En miroir, les réglementations sportives interrogent également la masculinité sous divers angles. D’une part, la promotion par le domaine du sport d’une masculinité viriliste s’accompagne d’une expression homophobe décomplexée diversement prise en considération par les droits étatiques et par les instances sportives. D'autre part, cette forme de masculinité a longtemps servi de référence à un milieu valorisant à l'extrême - y compris financièrement - les performances physiques, exploits, records et victoires. Comment la construction d’un système de normes autour de ces valeurs entretient-elle la place dominante des hommes dans le sport ? Ces questionnements pourraient se doubler d’une étude relative à la parité au sein des instances dirigeantes du milieu sportif.
Enfin, la binarité des sexes en droit du sport pose de plus en plus clairement la question de la place des athlètes trans, intersexes et non-binaires en compétition. Depuis novembre 2021, les fédérations internationales sont toujours plus nombreuses à adopter des règles sévères conditionnant l’accès de ces athlètes aux compétitions internationales. Ce phénomène interroge en raison de ses effets discriminatoires, ces exclusions pouvant être analysées comme des traitements défavorables fondés sur le genre et/ou le sexe, croisés avec d'autres motifs. En continuité, les conditions spécifiques d'organisation, de réglementation et de diffusion des compétitions de handisport (e.g. jeux paralympiques) constituent des terrains idoines au déploiement d'approches intersectionnelles.
La revue Intersections accepte aussi bien les travaux de chercheuses et chercheurs en droit que ceux d’autres disciplines travaillant sur le droit.

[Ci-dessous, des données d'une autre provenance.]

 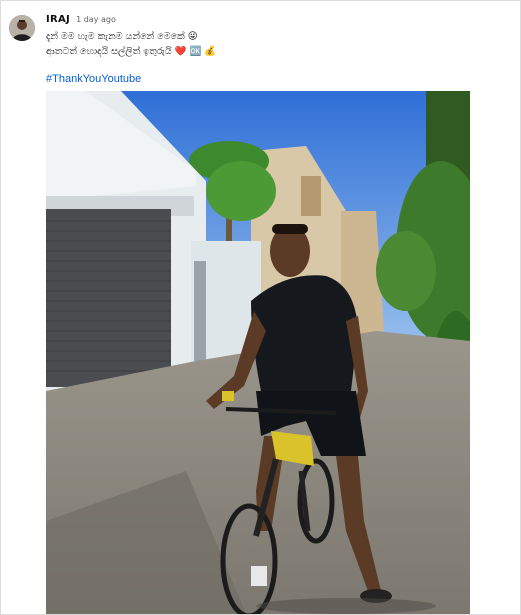 I want to click on post-text-line-1: දැන් මම හැම කැනම යන්නේ මෙකේ 😜, so click(x=122, y=36).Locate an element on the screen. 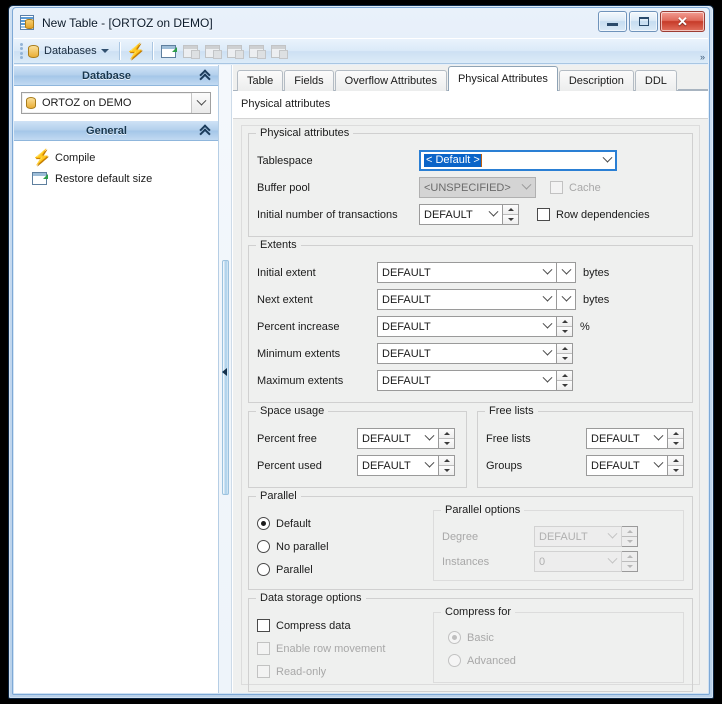 The width and height of the screenshot is (722, 704). restore-default-size-icon is located at coordinates (169, 51). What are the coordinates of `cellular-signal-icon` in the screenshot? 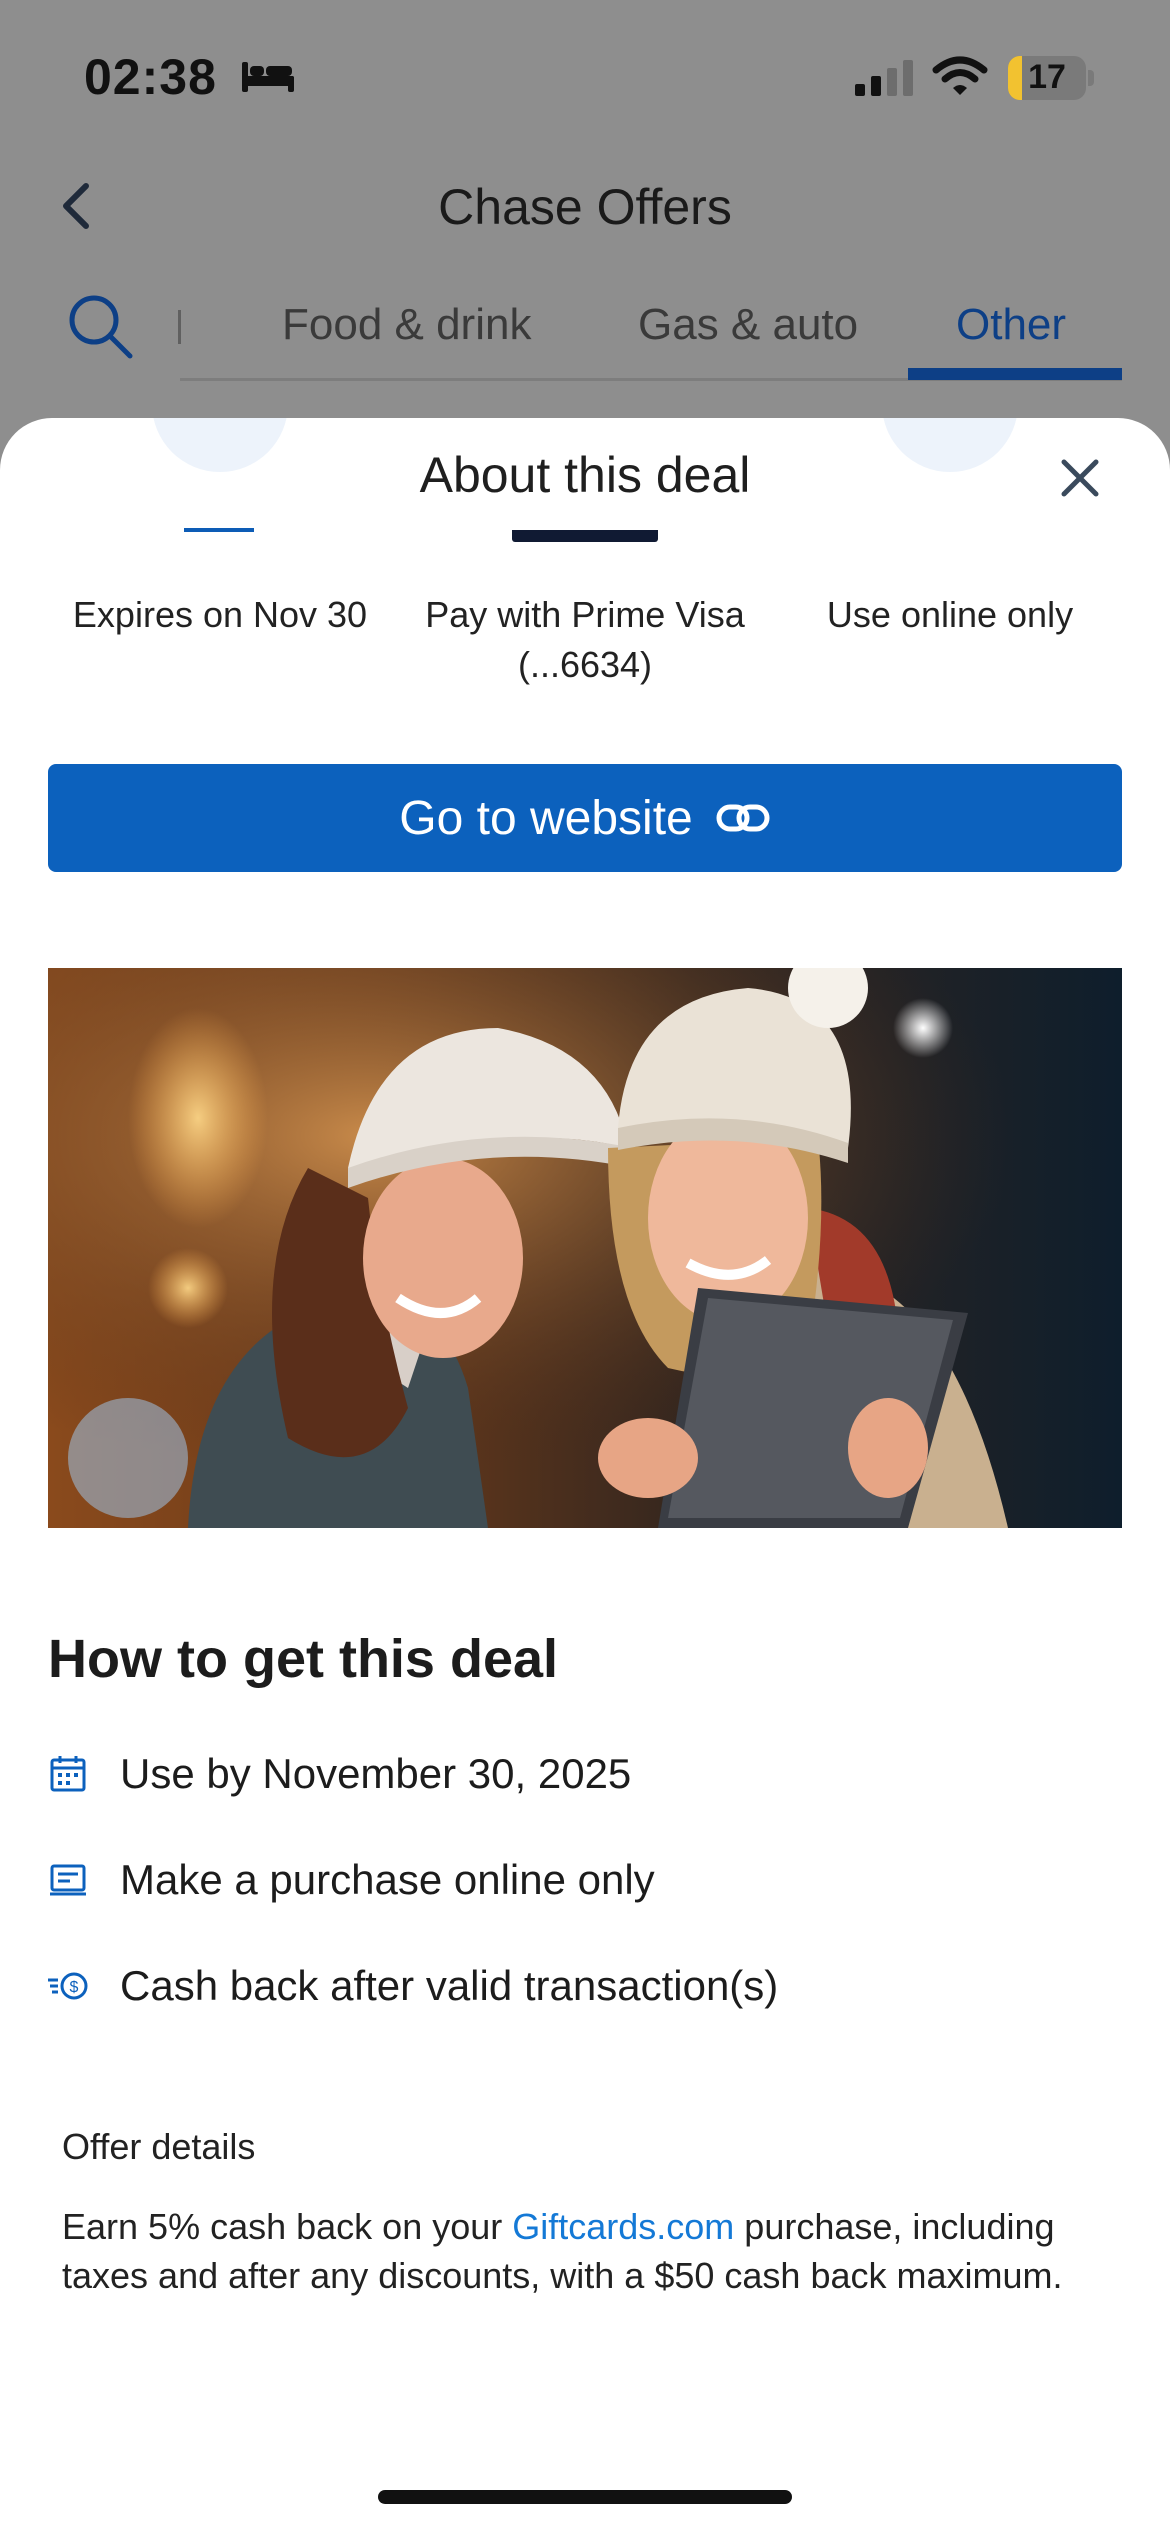 It's located at (884, 78).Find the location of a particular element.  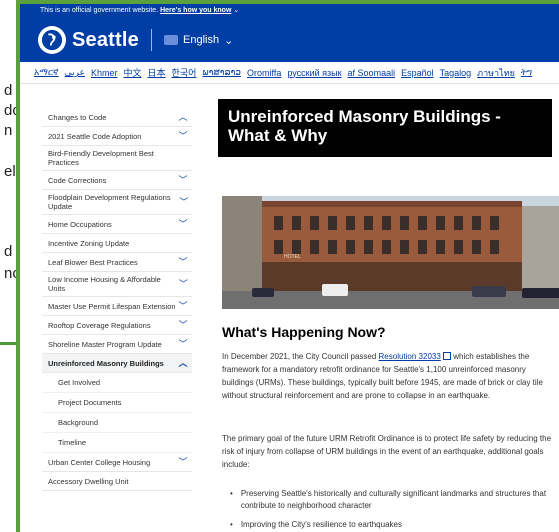

sidebar-item-shoreline: Shoreline Master Program Update ﹀ is located at coordinates (117, 344).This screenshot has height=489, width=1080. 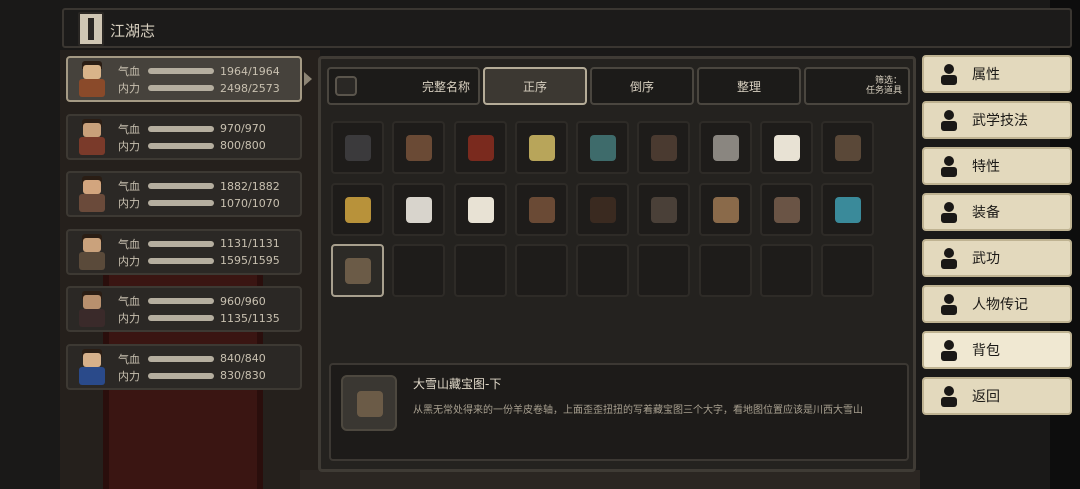 I want to click on menu-button: 返回, so click(x=997, y=396).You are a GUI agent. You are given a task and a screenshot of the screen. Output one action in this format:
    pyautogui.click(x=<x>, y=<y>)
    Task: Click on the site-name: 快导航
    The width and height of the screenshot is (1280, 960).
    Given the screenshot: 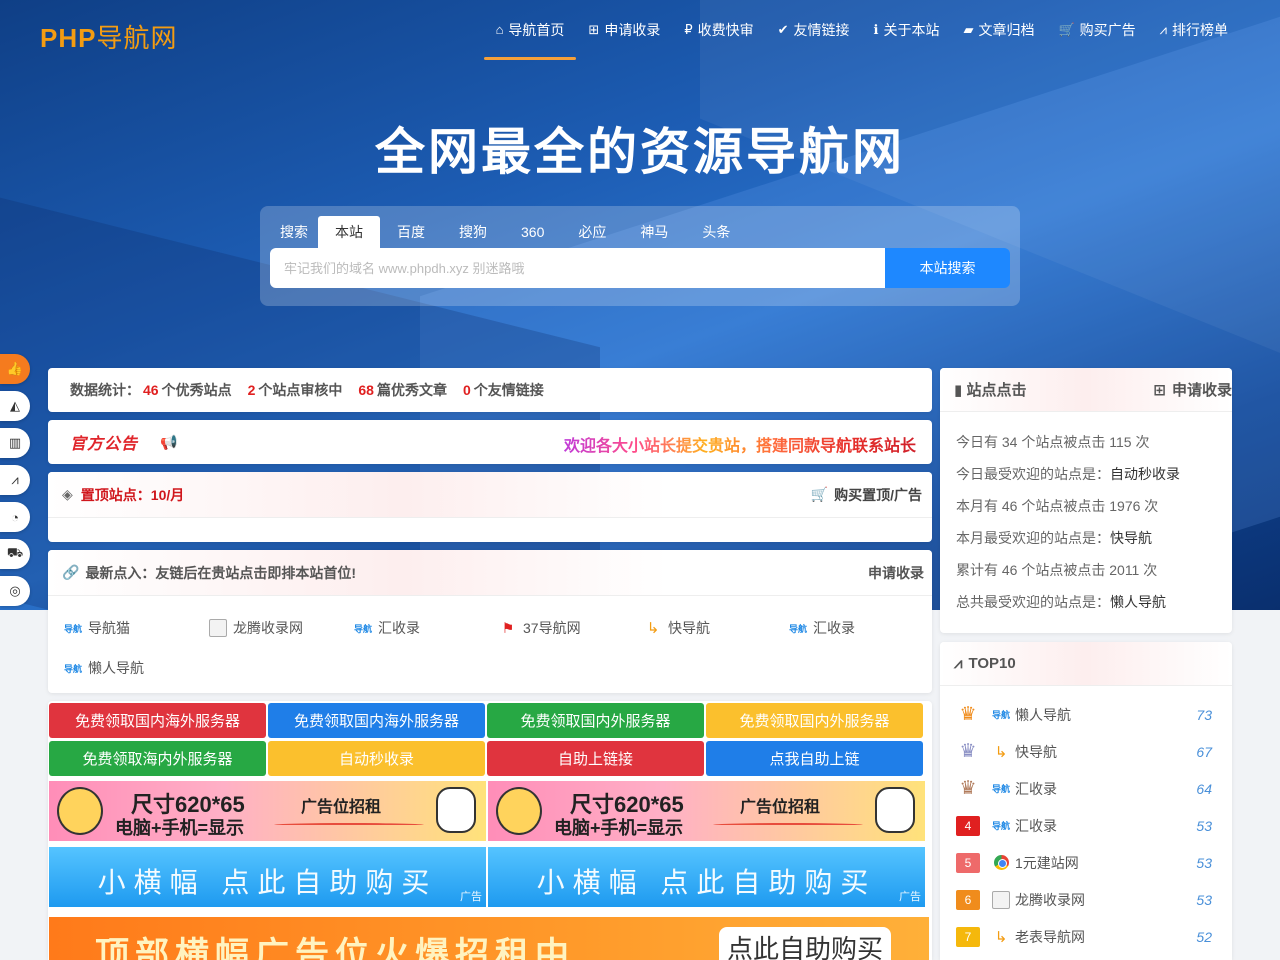 What is the action you would take?
    pyautogui.click(x=1036, y=752)
    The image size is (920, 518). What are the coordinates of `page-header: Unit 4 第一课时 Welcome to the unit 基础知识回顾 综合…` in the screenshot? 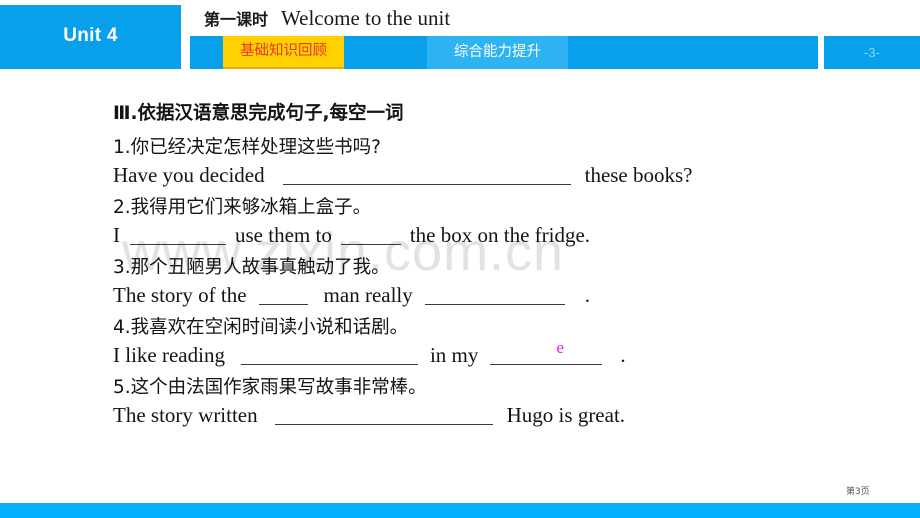 It's located at (460, 36).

Les propositions, sous la forme de résumés de 1000 mots au maximum, doivent parvenir avant le 15 mars 2024 via ce formulaire. Le résumé devra exposer clairement l’objet et la problématique de l’article proposé et se situer brièvement par rapport à la littérature existante. Une réponse vous sera apportée au plus tard le 5 avril 2024 pour une date de remise des contributions fixée au 1er septembre 2024Intersections accepte les formats longs (jusqu’à 75.000 signes). Nous vous remercions de bien vouloir respecter, dès le stade de la soumission, la charte éditoriale consultable sur la page de recueil des contributions. Les propositions feront l’objet d’une sélection par le comité de rédaction, et les articles soumis seront évalués par les pairs en double aveugle.